That's not telling you what you think it is. A lot of those deaths are that person in a car on their own. Usually involving drugs or alcohol. It intentionally folds in "deaths caused by others" and "death caused by self" into the same category. It's not an appropriate statistic to base policy on.
> If you prevent a road accident fatality, chances are that person will go on to live many more healthy years/decades.
Chances are that person is going to kill themselves in a vehicle again later as you have failed to examine MODE of accident. Your analysis is entirely wrong.
The majority of those people who had their lives cut short cut it short themselves and didn't take anyone with them.
Likewise, that 40k includes 6k pedestrians and 6k motorcyclists.

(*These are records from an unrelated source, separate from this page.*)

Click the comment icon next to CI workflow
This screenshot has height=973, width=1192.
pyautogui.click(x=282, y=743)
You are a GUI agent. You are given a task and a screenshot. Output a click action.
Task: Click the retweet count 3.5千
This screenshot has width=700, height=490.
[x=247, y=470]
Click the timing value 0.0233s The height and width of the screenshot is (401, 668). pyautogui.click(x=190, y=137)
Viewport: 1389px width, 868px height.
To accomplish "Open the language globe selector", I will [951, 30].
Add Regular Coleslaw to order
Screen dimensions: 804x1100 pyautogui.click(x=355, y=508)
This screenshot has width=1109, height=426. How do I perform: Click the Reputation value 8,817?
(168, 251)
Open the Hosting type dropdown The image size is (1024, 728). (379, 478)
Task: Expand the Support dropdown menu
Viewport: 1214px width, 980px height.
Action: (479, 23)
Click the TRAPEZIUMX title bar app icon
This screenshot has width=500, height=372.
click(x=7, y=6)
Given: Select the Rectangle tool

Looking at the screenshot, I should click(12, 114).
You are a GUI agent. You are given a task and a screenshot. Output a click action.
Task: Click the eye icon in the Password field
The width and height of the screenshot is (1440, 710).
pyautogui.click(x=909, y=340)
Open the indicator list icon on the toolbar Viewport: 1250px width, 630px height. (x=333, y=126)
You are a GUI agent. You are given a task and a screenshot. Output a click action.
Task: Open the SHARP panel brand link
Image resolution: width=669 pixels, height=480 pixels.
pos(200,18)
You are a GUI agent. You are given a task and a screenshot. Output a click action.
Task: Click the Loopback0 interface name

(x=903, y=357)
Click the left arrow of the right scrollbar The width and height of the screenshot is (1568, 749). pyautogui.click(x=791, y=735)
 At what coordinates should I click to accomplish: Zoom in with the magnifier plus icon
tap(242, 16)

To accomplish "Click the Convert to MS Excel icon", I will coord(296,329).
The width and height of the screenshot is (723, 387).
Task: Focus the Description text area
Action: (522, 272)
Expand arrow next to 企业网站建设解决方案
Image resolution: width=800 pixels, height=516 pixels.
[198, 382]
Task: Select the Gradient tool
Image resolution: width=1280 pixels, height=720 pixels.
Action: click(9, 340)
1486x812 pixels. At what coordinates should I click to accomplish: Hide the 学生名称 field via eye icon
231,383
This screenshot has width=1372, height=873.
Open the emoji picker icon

You can't just take the 40,000 figure and do _anything_ with it because there are so many peculiar modes of accidents which /dominate/ that data set.
I am willing to experiment in many ways with things in my life, but not WITH my life.
Sure - going off of NHTSA figures it looks around 35%. There's also a lot of car passenger deaths (~15%), pedestrian deaths (~20%), and deaths of car drivers with passengers (~15%).
Not entirely sure the point of breaking it out like this, though. These are all still deaths that self-driving cars could in theory prevent, and so all seem appropriate to consider and base policy on.
> Chances are that person is going to kill themselves in a vehicle again later [...]
Unsafe drivers (under the influence, distracted, etc.) are disproportionately represented in fatalities, but that neither means most road accident fatalities are unsafe drivers nor that most unsafe drivers will have a fatal car crash. As far as I can tell, even a driver using amphetamines (increasing risk of a fatal crash 5X) still isn't more likely than not to die in a car crash (a very high bar).
Further, if the way the initial fatal crash was prevented was by prevalence of safe autonomous vehicles, the future crashes would also be similarly mitigated.
As someone in the industry, I find the LiDAR discussion distracting from meaningful discussions about redundancy and testing
HW4 Tesla stopped before the painting of a road https://futurism.com/someone-else-tested-tesla-crash-wall-pa...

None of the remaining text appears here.